Did you know there is a World Happiness Index? Well, there is. I didn't know until I read a recent article on the topic (Scientific Reports, Feb. 2022).

This index is organized by countries, and reports happiness level in their populations. As it turns out, the pressure to say one is happy (not sad) is associated with lower feelings of well-being in people in the "happiest" countries. Those folks feel so much social pressure to conform with the "be happy" expectations that they end up feeling poorer in regards to personal well-being.

Poorer emotional and cognitive indicators - reduced life satisfaction, less positive emotions, more feelings of depression - in those countries are two times higher than in the so-called "less happy" countries. So they concluded social pressure to appear happy is associated with people feeling worse.

This article caught my attention because, in my experience, the bereaved here in the U.S., and I'm sure we are not the only country where this is true, are indeed pressured by many to keep "a stiff upper lip," and act "OK" when not happy - basically answer questions with innocuous phrases such as "I'm doing OK," "I'm getting along," "I'm fine" and such.

The bereaved are expected to behave normally, do normal activities, even when their lives have become anything but "normal."

And, as we all know, if working outside the home, a person is expected to be back at work within a couple days after the funeral, acting normal and doing his or her job. Outside the immediate work setting, most people are not even aware of a person's loss. Perhaps co-workers and friends do not even recognize signs of grief.

So when reading this about "pressure to be happy," to look happy and act happy, I was reminded how hard it is in grief to be under such social pressure to be normal, look normal, act normal - when a person is actually feeling very sad and distraught, barely functioning at times.

What can we do about this?

1.) The first thing is just to be aware that all may not be as it looks on the surface. People are good at conforming to societal expectations, even in grief. So it's good to cut a little slack to your co-worker, or friend, or relative - and be kind.

2.) Think beyond the funeral week and even beyond the next few weeks or months. Coping with grief is a long journey, and this person has just begun.

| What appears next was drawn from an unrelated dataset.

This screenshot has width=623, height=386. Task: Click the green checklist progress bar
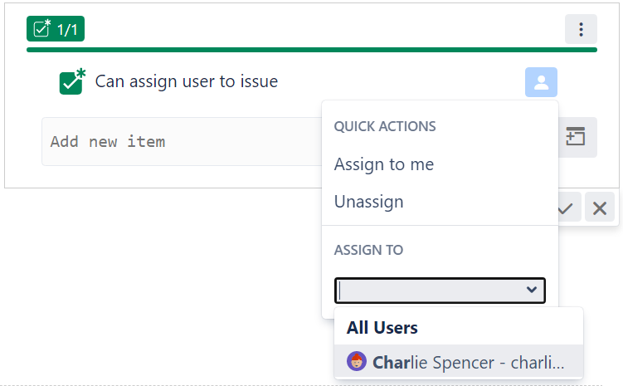pyautogui.click(x=311, y=50)
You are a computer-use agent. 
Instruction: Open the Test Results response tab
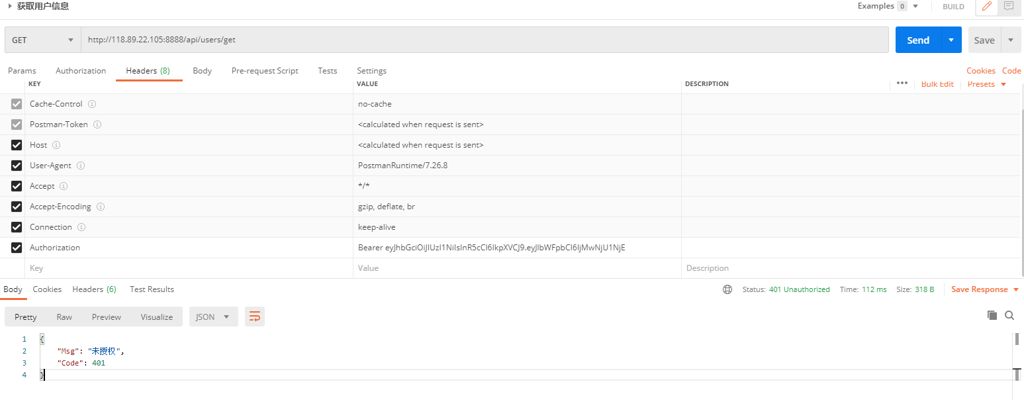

3.) Be willing to ask, and to listen. No one can fix grief, but we can listen.

So the point is: Try to tune in to what really might be going on. This applies not only to the first few days or weeks after the death. It also applies to long-term grief as the years roll along. Let's extend ourselves and remember to stay in touch.

Include the person in social gatherings, community activities and luncheons or dinner parties. This kindness can help soften the increased social isolation that sometimes comes with a death, especially if it's the death of a partner in a couple's world.

• Susan Anderson-Khleif of Sleepy Hollow has a doctorate in family sociology from Harvard, taught at Wellesley College and is a retired Motorola executive. Contact her at sakhleif@comcast.net or see her blog longtermgrief.tumblr.com. See previous columns at www.dailyherald.com/topics/Anderson-Kleif-Susan.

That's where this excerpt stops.